3. Correcting Inconsistencies, Data Wrangling, Feature Engineering and EDA

  1. Finding Unique Values in every Feature
  2. Dropping Redundant Columns
  3. Imputing NaN
  4. Dropping some feautures
  5. Breaking datetime to columns namely year, month, date, hours, minutes, secs
 Unique Values in stations =  (349,)  
 Unique Values in trainCode =  (15,)
 Unique Values in trainStationId =  (349,)  
 Unique Values in sA =  (24480,)  
 Unique Values in sD =  (23505,)  
 Unique Values in aA =  (25594,)  
 Unique Values in aD =  (25496,)  
 Unique Values in distance =  (573,)  
 Unique Values in dayCount =  (3,)  
 Unique Values in ArrivalDelay =  (501,)  
 Unique Values in DepartureDelay =  (455,)

After finding the unique values in all the features we get to know that the data is from the time span runDate 2020-01-01 to 2020-02-19 among 337 stations with 15 trains trainCode . Train Stations having their 337 trainStationID with Arrival and Departure frequency of 25051 in this time span.
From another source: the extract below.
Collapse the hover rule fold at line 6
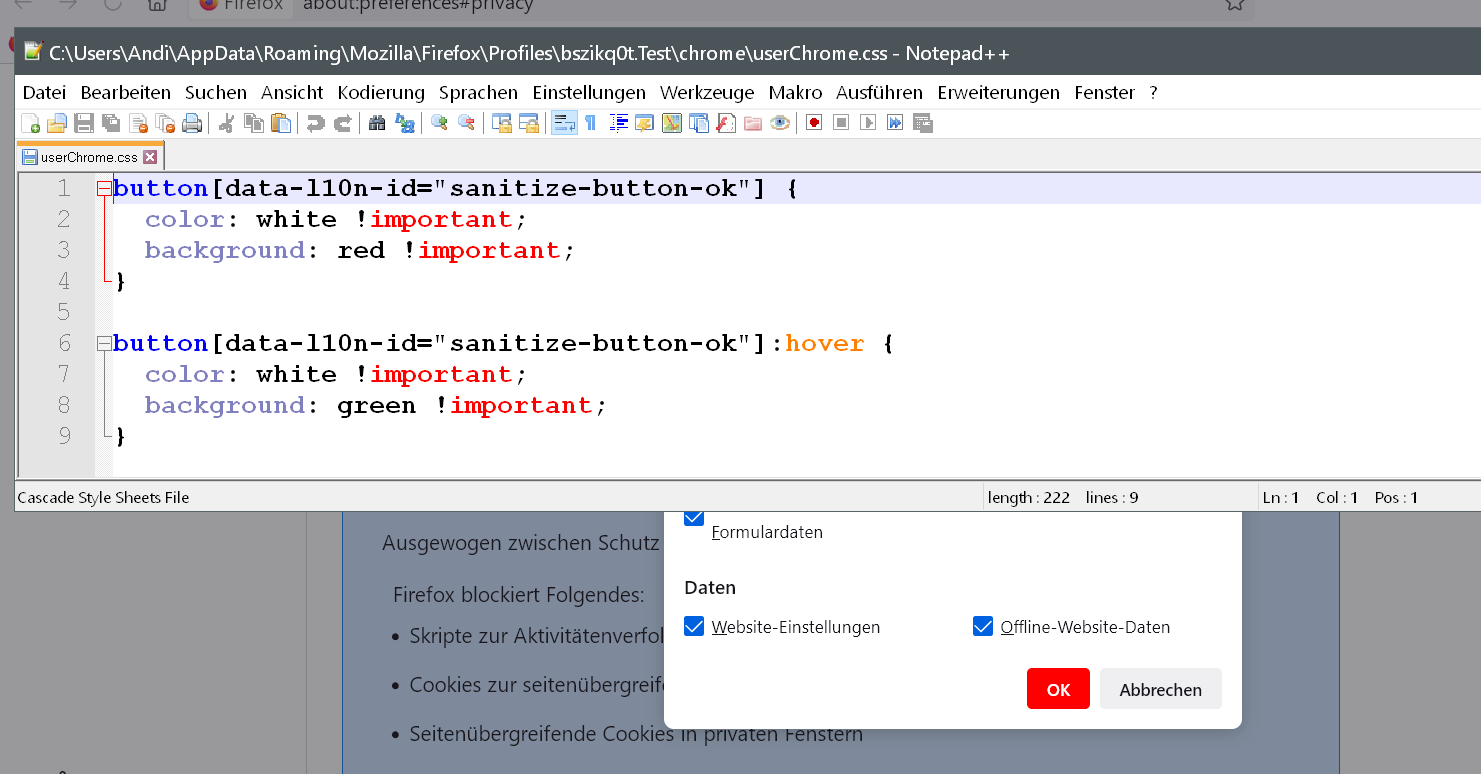The height and width of the screenshot is (774, 1481). 103,343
Trains take around dayCount from 0 to 2

Since, stations are already coded with their trainStationID we can remove one of them

3.1 After Imputing the data

Now we know that ArrivalDelay, DepartureDelay were derived columns but we can use those columns to derive the missing values in scheduledArrival and scheduledDeparture.

For the missing values in test sA and sD; train sD. We will drop those values in both test and train.

3.2 Dropping some features

Since Arrival Delay is a derived column we can remove the actualArrival and actualDeparture from the train data

3.3 Breaking down the datetime values

  1. Dropping the year 2020 from all the datetime formats
  2. Dropping the second from datetime values.
  3. Breaking all the date time values in test and train data.

Not taking year and seconds because of having the same value all along

4. Model Selection and Model Building

  1. DecisionTreeRegressor
  2. RandomForestRegressor

For 2 different models, one for DepartureDelay and other for ArrivalDelay In totality 4, 2 for DepatureDelay(DD), and 2 for ArrivalDelay(AD)

4.1 Feature Importance

For example this what I received on

Feature Importance:

trainCode -- 0.25
trainStationId -- 0.25
distance -- 0.14
dayCount -- 0.13
runDate_month -- 0.08
runDate_date -- 0.04
sA_month -- 0.03
sA_day -- 0.02
sA_minute -- 0.02
sA_hour -- 0.01
sD_month -- 0.01
sD_day -- 0.01
sD_hour -- 0.01
sD_minute -- 0.01

5. Evaluation Criteria

Checked whether feature Importance is bogus by removing the trainCode feature and got to know that regressor score becomes 0.1113 but when the trainCode is supplied the score becomes more than 93. But since DepartureDelay cannot be passed the score remains out to be 0.77763.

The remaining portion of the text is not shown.